• _Provided data_
┌──
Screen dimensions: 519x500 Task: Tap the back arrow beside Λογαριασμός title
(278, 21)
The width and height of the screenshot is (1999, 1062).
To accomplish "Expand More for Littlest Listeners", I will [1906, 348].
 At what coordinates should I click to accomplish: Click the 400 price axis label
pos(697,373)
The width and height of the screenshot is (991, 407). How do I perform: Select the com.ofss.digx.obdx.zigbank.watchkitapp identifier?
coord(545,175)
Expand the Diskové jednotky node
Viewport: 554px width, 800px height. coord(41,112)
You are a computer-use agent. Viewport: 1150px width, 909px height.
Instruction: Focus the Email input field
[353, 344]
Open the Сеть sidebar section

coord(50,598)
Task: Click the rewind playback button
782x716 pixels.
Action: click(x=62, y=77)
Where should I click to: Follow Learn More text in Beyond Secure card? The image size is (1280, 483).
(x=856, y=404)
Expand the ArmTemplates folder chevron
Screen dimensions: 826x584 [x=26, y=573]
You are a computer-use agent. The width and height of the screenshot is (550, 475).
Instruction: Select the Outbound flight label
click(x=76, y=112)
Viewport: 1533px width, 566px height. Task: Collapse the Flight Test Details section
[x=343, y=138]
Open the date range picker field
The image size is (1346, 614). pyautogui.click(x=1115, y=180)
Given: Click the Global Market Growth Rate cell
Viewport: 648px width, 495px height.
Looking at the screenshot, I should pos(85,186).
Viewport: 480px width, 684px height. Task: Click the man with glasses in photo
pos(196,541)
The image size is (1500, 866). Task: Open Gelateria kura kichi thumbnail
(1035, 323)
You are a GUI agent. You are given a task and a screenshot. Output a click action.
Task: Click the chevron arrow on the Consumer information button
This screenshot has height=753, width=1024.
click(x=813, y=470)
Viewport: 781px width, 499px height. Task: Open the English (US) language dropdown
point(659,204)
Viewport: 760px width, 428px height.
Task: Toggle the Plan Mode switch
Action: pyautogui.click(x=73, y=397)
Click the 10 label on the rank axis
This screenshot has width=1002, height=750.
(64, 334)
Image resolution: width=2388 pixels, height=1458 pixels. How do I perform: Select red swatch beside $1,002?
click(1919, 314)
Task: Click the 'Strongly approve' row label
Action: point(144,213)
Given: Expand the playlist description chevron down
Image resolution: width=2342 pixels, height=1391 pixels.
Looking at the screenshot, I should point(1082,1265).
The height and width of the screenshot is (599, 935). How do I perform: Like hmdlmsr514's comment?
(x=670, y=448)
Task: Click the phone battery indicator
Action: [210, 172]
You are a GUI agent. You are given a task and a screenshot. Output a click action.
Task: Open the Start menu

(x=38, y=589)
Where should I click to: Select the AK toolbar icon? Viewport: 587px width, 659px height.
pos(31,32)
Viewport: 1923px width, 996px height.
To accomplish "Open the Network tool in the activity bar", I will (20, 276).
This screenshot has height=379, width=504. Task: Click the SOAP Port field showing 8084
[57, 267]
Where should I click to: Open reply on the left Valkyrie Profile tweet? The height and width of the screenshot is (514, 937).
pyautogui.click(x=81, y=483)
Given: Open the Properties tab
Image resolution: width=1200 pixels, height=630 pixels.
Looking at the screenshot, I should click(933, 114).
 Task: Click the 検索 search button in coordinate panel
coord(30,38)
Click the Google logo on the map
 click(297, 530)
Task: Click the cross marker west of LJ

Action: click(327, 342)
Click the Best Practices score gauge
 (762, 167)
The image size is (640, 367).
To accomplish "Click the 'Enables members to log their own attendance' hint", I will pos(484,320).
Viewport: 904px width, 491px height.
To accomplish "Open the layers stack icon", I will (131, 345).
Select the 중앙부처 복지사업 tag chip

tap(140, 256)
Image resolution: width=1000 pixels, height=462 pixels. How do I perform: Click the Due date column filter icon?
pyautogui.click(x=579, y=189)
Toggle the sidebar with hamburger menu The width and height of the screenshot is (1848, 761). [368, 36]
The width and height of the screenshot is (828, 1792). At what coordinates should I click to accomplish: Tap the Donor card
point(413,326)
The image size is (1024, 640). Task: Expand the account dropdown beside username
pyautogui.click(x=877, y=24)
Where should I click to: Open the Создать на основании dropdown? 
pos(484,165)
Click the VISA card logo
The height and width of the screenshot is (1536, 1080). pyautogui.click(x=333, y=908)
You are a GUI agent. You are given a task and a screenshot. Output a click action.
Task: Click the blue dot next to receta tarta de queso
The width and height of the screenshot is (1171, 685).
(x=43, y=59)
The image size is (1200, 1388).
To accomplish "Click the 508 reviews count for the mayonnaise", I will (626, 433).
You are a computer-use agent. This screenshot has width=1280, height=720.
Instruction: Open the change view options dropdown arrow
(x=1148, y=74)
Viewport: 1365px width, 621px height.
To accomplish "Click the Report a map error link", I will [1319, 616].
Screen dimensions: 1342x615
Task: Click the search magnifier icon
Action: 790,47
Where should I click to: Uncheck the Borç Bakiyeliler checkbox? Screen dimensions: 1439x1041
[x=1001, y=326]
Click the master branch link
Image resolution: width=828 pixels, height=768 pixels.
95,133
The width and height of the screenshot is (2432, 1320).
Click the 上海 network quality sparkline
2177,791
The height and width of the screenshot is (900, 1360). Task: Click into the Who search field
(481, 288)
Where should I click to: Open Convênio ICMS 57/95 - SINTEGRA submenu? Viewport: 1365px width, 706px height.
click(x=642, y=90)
└──
• _What the exercise asks_
When you transcribe the records above, keep every line exactly the same.

• _Task response_
Screen dimensions: 519x500 Task: Tap the back arrow beside Λογαριασμός title
(278, 21)
The width and height of the screenshot is (1999, 1062).
To accomplish "Expand More for Littlest Listeners", I will [1906, 348].
 At what coordinates should I click to accomplish: Click the 400 price axis label
pos(697,373)
The width and height of the screenshot is (991, 407). How do I perform: Select the com.ofss.digx.obdx.zigbank.watchkitapp identifier?
coord(545,175)
Expand the Diskové jednotky node
Viewport: 554px width, 800px height. coord(41,112)
You are a computer-use agent. Viewport: 1150px width, 909px height.
Instruction: Focus the Email input field
[353, 344]
Open the Сеть sidebar section

coord(50,598)
Task: Click the rewind playback button
782x716 pixels.
Action: click(x=62, y=77)
Where should I click to: Follow Learn More text in Beyond Secure card? The image size is (1280, 483).
(x=856, y=404)
Expand the ArmTemplates folder chevron
Screen dimensions: 826x584 [x=26, y=573]
You are a computer-use agent. The width and height of the screenshot is (550, 475).
Instruction: Select the Outbound flight label
click(x=76, y=112)
Viewport: 1533px width, 566px height. Task: Collapse the Flight Test Details section
[x=343, y=138]
Open the date range picker field
The image size is (1346, 614). pyautogui.click(x=1115, y=180)
Given: Click the Global Market Growth Rate cell
Viewport: 648px width, 495px height.
Looking at the screenshot, I should pos(85,186).
Viewport: 480px width, 684px height. Task: Click the man with glasses in photo
pos(196,541)
The image size is (1500, 866). Task: Open Gelateria kura kichi thumbnail
(1035, 323)
You are a GUI agent. You are given a task and a screenshot. Output a click action.
Task: Click the chevron arrow on the Consumer information button
This screenshot has height=753, width=1024.
click(x=813, y=470)
Viewport: 781px width, 499px height. Task: Open the English (US) language dropdown
point(659,204)
Viewport: 760px width, 428px height.
Task: Toggle the Plan Mode switch
Action: pyautogui.click(x=73, y=397)
Click the 10 label on the rank axis
This screenshot has width=1002, height=750.
(64, 334)
Image resolution: width=2388 pixels, height=1458 pixels. How do I perform: Select red swatch beside $1,002?
click(1919, 314)
Task: Click the 'Strongly approve' row label
Action: point(144,213)
Given: Expand the playlist description chevron down
Image resolution: width=2342 pixels, height=1391 pixels.
Looking at the screenshot, I should point(1082,1265).
The height and width of the screenshot is (599, 935). How do I perform: Like hmdlmsr514's comment?
(x=670, y=448)
Task: Click the phone battery indicator
Action: [210, 172]
You are a GUI agent. You are given a task and a screenshot. Output a click action.
Task: Open the Start menu

(x=38, y=589)
Where should I click to: Select the AK toolbar icon? Viewport: 587px width, 659px height.
pos(31,32)
Viewport: 1923px width, 996px height.
To accomplish "Open the Network tool in the activity bar", I will (20, 276).
This screenshot has height=379, width=504. Task: Click the SOAP Port field showing 8084
[57, 267]
Where should I click to: Open reply on the left Valkyrie Profile tweet? The height and width of the screenshot is (514, 937).
pyautogui.click(x=81, y=483)
Given: Open the Properties tab
Image resolution: width=1200 pixels, height=630 pixels.
Looking at the screenshot, I should click(933, 114).
 Task: Click the 検索 search button in coordinate panel
coord(30,38)
Click the Google logo on the map
 click(297, 530)
Task: Click the cross marker west of LJ

Action: click(327, 342)
Click the Best Practices score gauge
 (762, 167)
The image size is (640, 367).
To accomplish "Click the 'Enables members to log their own attendance' hint", I will pos(484,320).
Viewport: 904px width, 491px height.
To accomplish "Open the layers stack icon", I will (131, 345).
Select the 중앙부처 복지사업 tag chip

tap(140, 256)
Image resolution: width=1000 pixels, height=462 pixels. How do I perform: Click the Due date column filter icon?
pyautogui.click(x=579, y=189)
Toggle the sidebar with hamburger menu The width and height of the screenshot is (1848, 761). [368, 36]
The width and height of the screenshot is (828, 1792). At what coordinates should I click to accomplish: Tap the Donor card
point(413,326)
The image size is (1024, 640). Task: Expand the account dropdown beside username
pyautogui.click(x=877, y=24)
Where should I click to: Open the Создать на основании dropdown? 
pos(484,165)
Click the VISA card logo
The height and width of the screenshot is (1536, 1080). pyautogui.click(x=333, y=908)
You are a GUI agent. You are given a task and a screenshot. Output a click action.
Task: Click the blue dot next to receta tarta de queso
The width and height of the screenshot is (1171, 685).
(x=43, y=59)
The image size is (1200, 1388).
To accomplish "Click the 508 reviews count for the mayonnaise", I will (626, 433).
You are a computer-use agent. This screenshot has width=1280, height=720.
Instruction: Open the change view options dropdown arrow
(x=1148, y=74)
Viewport: 1365px width, 621px height.
To accomplish "Click the Report a map error link", I will [1319, 616].
Screen dimensions: 1342x615
Task: Click the search magnifier icon
Action: 790,47
Where should I click to: Uncheck the Borç Bakiyeliler checkbox? Screen dimensions: 1439x1041
[x=1001, y=326]
Click the master branch link
Image resolution: width=828 pixels, height=768 pixels.
95,133
The width and height of the screenshot is (2432, 1320).
Click the 上海 network quality sparkline
2177,791
The height and width of the screenshot is (900, 1360). Task: Click into the Who search field
(481, 288)
Where should I click to: Open Convênio ICMS 57/95 - SINTEGRA submenu? Viewport: 1365px width, 706px height.
click(x=642, y=90)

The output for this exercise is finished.